The International Genetic Epidemiology Society (IGES) has a long history of advocating the sharing of scientific knowledge, and when appropriate, the sharing of data from large genetic epidemiological studies, where data can range from subject-specific data to summary data. The IGES also recognizes that the potential advantages of such data sharing must be balanced against various scientific concerns, as well as the critical need to protect the confidentiality of the participants in the studies for which data are shared. A consensus has been growing among geneticists that genome-wide association study (GWAS) genotype data can never be completely de-identified, since genotypes are themselves identifiers.

Many IGES members have expressed serious concerns about the proposed policy by the NIH that requires deposition of genotype and phenotype data from GWAS funded or supported by the NIH immediately into US Government databases (Notice Number: NOT-OD-06-094). Deposition of data into such U.S. Government databases carries the risk that U.S. Federal law enforcement agencies (such as the FBI, CIA, Homeland Security) can legally search these databases without a court ordered subpoena, whereas a subpoena is required for these agencies to obtain access to data stored in non-Federal databases. In addition, the proposed policy does not address concerns about storing biometric identifiers of non-citizens in U.S. Federal databases, which may deleteriously affect international collaborations. We recommend that original study investigators should be allowed to maintain the data in non-Federal databases to minimize these risks.

Many IGES members are also concerned with the plan that data requestors should only have to sign a certification that they will protect the data, without any IRB (Human Subjects Protection Committee or Ethics Board) oversight at their own institution.

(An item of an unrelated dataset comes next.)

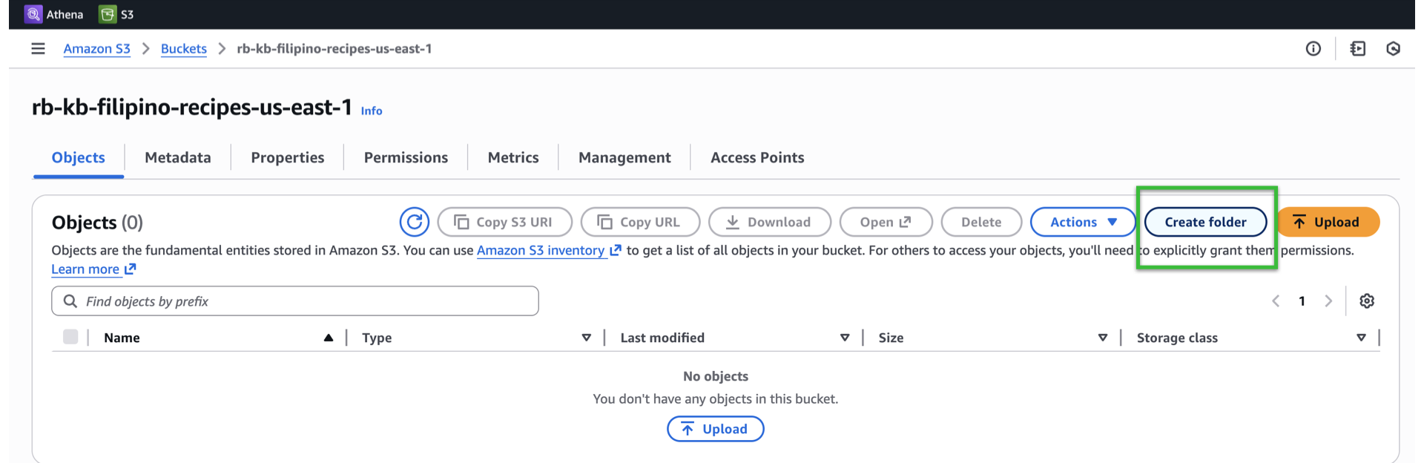Go to next page of objects
Image resolution: width=1424 pixels, height=463 pixels.
point(1328,301)
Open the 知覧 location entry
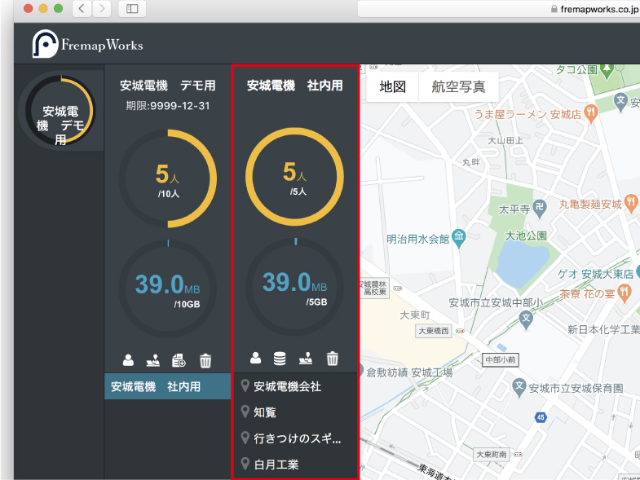 (265, 412)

Under the current NIH broad data sharing policy, the original study investigators and/or their IRB have the ability to require that the data requestors must present evidence that they have completed human subjects training (as is required of all NIH grantees who will take part in grants that involve human subjects data) and must also obtain some level of IRB oversight and approval of their proposed project. This extra level of IRB oversight is particularly important when data are made available to investigators who have no contact with the original investigators and who may not be aware of the special issues concerning protection of genetic data. Therefore, we recommend that original study investigators should retain the option to require that data requestors for GWAS genotypic data must obtain an IRB approval, to ensure the human subjects protections guaranteed by study investigators of most existing studies.

There are additional concerns that bias and non-representativeness may be introduced into GWAS studies, making results suspect, and limiting generalizability of results to multiple populations if this new policy is implemented. It is expected that some biases will occur if very important collections of data are no longer eligible for GWAS if the proposed rules are adopted. Other biases can occur because certain populations may be underrepresented in broadly released current data collections if many of their members refuse to reconsent to have their data deposited in federal databases. Future data collection may have similar problems with diversity if potential study subjects refuse to participate because of the real risk that they might be identified.

In contrast to the proposed new NIH policy, the IGES believes that the current NIH data sharing policy for studies with direct costs of $500,000 or more per year is both adequate and fair. This existing policy mandates that broad data sharing should take place, but it allows some initial exclusive use of the data by the original investigators and it further allows the original investigators to more carefully protect the human subjects who participate in their studies. Similar policies have been followed by the NIMH Genetics Initiative for the past ten years with no documented adverse consequences. The broad data sharing policies followed by the Framingham Heart Study, Cancer Family Registries and Family Blood Pressure Program are appropriate models for broad data sharing that adequately protect the interests of study subjects and investigators while advancing scientific goals. The IGES recommends that the existing broad data sharing policy should remain in force and that no additional modifications are needed for GWAS.